Jimenez’s nearly two years’ worth of savings allowed her the opportunity to attend classes and seminars, do research on setting up the business, and further educate herself in the development field.

“That is an absolute criteria,” Reeves said, especially when a consultant requires more training.

Having a financial cushion can also compensate for the amount of time it takes clients to pay a consultant during the course of a project or after a project is complete; it’s not unusual for organizations to require between 30 and 90 days to deliver a check.

For initial payments, the process can take even longer. A padded savings account can get you through the lean times until the checks arrive.

You can handle the business infrastructure
Unlike having a salaried job, where a paycheck appears every two weeks and benefits packages are handled by the human resources department, being an independent consultant obviously means you’re in business for yourself.

Besides invoice payments, benefits, taxes, and bills, attending to administrative tasks, understanding client and project management, and building client relationship also fall under your business infrastructure. Even if you operate as a sole proprietor and do not hire employees, you’re still considered a small practice, said Gerber.

IT consultants fail, said Gerber, because usually “they are technicians suffering from an entrepreneurial seizure, believing in the fatal assumption that because they understand how to do the work, they understand how to create a business of their own that does that work.”

Because Rhoads recognized that running a business was not her area of expertise, she put a bookkeeper, financial consultant, and administrative assistant on short-term contracts. The contractors allow Rhoads the freedom to concentrate on bringing in new clients and consulting.

“If you spend all your time doing everything yourself, you don’t have any time or energy left over for the client,” Rhoads said.

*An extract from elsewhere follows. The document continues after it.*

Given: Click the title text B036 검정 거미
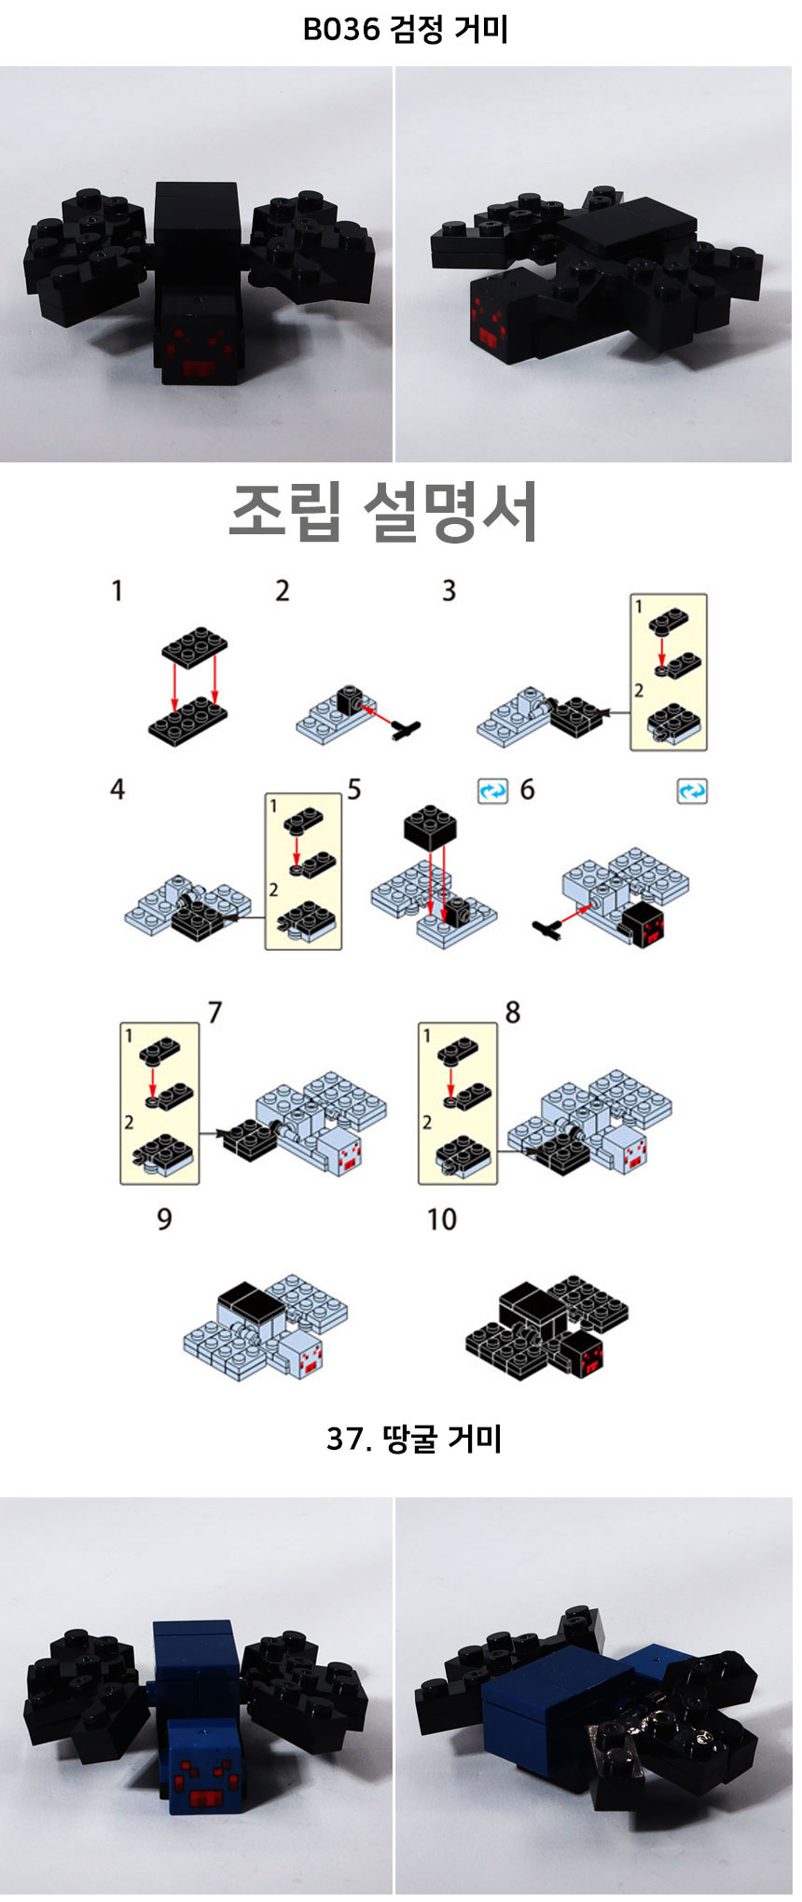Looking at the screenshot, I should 406,30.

An intense amount of reading and research, coupled with free seminars by the U.S. Small Business Administration, have helped educate Jimenez, who anticipates doing the business work herself.

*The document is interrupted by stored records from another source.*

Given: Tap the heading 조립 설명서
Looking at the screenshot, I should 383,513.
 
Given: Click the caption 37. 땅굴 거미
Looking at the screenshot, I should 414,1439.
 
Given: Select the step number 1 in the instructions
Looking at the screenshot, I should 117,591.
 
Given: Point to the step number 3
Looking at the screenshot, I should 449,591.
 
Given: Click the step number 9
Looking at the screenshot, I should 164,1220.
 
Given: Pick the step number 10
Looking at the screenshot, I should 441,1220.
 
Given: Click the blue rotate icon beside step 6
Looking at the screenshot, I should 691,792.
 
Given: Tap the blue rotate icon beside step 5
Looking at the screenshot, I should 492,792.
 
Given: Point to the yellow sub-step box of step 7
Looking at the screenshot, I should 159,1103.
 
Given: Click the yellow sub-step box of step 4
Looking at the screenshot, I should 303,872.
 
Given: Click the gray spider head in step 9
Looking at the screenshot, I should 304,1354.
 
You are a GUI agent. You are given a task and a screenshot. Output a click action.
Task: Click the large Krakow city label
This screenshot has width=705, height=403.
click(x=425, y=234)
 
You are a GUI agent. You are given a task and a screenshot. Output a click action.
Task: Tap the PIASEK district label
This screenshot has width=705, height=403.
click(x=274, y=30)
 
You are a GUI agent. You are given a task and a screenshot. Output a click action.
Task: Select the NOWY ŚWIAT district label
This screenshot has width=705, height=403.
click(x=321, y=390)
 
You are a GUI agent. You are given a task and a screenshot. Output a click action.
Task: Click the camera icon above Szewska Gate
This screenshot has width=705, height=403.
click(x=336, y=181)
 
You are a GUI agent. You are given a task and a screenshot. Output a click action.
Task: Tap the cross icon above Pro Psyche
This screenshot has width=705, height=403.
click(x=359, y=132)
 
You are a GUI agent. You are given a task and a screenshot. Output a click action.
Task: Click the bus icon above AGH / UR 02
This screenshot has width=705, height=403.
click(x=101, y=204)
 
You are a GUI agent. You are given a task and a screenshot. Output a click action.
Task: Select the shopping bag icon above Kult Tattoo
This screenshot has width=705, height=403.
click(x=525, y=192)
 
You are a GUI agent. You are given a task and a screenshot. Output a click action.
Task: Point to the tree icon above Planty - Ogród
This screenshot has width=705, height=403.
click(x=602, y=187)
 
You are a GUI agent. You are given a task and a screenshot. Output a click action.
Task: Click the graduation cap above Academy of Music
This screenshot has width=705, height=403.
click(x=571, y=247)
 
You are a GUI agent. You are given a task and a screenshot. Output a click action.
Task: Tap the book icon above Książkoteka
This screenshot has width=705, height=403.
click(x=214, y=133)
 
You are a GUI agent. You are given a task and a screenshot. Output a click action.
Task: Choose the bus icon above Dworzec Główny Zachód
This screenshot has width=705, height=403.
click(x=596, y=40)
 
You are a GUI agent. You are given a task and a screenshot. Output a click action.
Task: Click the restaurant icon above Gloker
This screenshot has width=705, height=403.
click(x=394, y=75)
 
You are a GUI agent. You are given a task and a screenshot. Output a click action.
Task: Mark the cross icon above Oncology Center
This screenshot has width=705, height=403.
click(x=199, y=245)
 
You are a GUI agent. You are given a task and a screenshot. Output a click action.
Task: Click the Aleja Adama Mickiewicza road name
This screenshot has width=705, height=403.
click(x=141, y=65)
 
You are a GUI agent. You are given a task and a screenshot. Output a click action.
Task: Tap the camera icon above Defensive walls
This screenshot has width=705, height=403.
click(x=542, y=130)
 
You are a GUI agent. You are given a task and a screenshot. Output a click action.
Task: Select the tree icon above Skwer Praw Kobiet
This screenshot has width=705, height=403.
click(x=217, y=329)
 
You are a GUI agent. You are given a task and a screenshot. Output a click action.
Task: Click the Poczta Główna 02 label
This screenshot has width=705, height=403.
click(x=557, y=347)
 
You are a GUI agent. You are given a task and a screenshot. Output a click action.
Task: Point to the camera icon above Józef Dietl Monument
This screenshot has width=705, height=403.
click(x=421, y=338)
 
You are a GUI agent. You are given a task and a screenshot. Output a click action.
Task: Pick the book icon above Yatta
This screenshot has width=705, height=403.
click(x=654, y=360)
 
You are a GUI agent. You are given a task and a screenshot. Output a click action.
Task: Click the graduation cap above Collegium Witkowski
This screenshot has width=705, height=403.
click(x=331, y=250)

The fact that you may need help in the actual running of your business is a realization most IT consultants don’t make, said Gerber. Consultants put themselves at risk of driving their business into the ground by spending 40 hours or more a week on clients and projects and additional time in the marketing, billing, and management of the organization.

“Even if it’s going to be a very, very small venture, if you don’t approach it as a business, you’ll be dead, because ultimately you’ll exhaust yourself. You’ll burn out,” Gerber said.

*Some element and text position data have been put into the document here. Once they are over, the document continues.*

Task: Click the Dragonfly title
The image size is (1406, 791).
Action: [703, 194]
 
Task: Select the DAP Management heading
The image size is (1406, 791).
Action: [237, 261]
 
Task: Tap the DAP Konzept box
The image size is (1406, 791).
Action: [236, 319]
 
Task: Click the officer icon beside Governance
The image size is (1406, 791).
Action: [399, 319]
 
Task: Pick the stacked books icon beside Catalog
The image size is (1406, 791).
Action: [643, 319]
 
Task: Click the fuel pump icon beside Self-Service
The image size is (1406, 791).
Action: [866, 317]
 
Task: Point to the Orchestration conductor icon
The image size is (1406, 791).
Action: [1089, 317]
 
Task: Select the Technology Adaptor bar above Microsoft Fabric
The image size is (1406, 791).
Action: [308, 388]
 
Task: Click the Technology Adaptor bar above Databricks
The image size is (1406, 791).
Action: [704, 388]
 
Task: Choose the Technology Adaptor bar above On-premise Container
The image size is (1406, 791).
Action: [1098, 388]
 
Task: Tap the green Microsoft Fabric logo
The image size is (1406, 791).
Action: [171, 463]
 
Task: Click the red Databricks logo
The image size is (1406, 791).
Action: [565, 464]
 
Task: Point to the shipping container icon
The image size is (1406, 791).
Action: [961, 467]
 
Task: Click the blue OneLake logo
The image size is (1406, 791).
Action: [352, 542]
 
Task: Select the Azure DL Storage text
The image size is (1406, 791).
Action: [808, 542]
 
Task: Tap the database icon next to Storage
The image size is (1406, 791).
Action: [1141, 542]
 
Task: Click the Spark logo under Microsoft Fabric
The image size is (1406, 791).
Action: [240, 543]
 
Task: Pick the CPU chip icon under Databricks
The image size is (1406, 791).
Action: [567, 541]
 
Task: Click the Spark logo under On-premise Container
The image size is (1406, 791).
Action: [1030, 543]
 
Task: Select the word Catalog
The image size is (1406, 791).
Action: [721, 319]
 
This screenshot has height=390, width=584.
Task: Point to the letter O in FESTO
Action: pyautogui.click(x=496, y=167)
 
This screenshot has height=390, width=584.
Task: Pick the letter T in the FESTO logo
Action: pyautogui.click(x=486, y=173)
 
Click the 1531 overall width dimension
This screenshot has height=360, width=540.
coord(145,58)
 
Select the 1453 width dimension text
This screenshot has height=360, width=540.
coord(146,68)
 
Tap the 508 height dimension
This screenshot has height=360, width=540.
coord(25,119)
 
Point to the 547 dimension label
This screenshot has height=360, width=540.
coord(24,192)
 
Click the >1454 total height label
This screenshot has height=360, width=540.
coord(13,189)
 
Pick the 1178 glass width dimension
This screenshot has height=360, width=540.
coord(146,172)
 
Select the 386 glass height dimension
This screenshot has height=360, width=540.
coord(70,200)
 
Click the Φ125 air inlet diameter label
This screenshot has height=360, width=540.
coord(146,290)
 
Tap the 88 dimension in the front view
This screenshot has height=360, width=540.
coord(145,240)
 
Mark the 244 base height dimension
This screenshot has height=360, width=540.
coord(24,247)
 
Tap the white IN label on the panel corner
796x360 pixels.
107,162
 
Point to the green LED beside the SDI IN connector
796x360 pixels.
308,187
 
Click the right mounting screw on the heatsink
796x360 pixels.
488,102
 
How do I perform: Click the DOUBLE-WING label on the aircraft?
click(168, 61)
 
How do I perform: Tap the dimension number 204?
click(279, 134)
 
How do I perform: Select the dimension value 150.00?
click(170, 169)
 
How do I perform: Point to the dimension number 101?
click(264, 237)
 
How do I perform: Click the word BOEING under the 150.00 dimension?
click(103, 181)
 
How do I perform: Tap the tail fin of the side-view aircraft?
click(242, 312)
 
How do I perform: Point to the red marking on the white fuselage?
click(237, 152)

You’re ready to sell yourself
The final step for most consultants-to-be is the ability to put a dollar value on your skills, expertise, and services. For many IT professionals in salaried positions, this is one of the most difficult steps, according to Rhoads, because they’re often accustomed to fulfilling technical requests, not negotiating a dollar amount for each piece of work.

“A consultant has to learn how not to give away their services. It’s the hardest thing for someone who used to be a salaried person jumping into a consultant role,” Rhoads said.

Because she realized she needed a boost in how to sell herself and value her services, Rhoads also contracted a sales coach. The coach helped her triple the amount of business she had within a few months by teaching her how to sell her services more effectively and to a more targeted audience.

For example, initially, Rhoads had insisted on spending a few thousand dollars in newspaper advertising, against the advice of her sales coach. When the result was “zero,” she instead listened to his recommendation to offer seminars to better meet potential clients.

Being your own advocate and being able to sell your services, as well as negotiate contractual terms, are the areas in which Reeves said she sees IT consultants suffer the most. She recommends finding an advisor or coach who can work with you on the process.

“Many people go through this process and automatically think they’ll be able to handle the marketing and negotiating: It’s the entrepreneurial self-confidence,” Reeves said. “When they finally have to do it, they either hate it, or they don’t do it well. The self-critic kicks in, and they have pulled the rug out from underneath themselves before they get started.”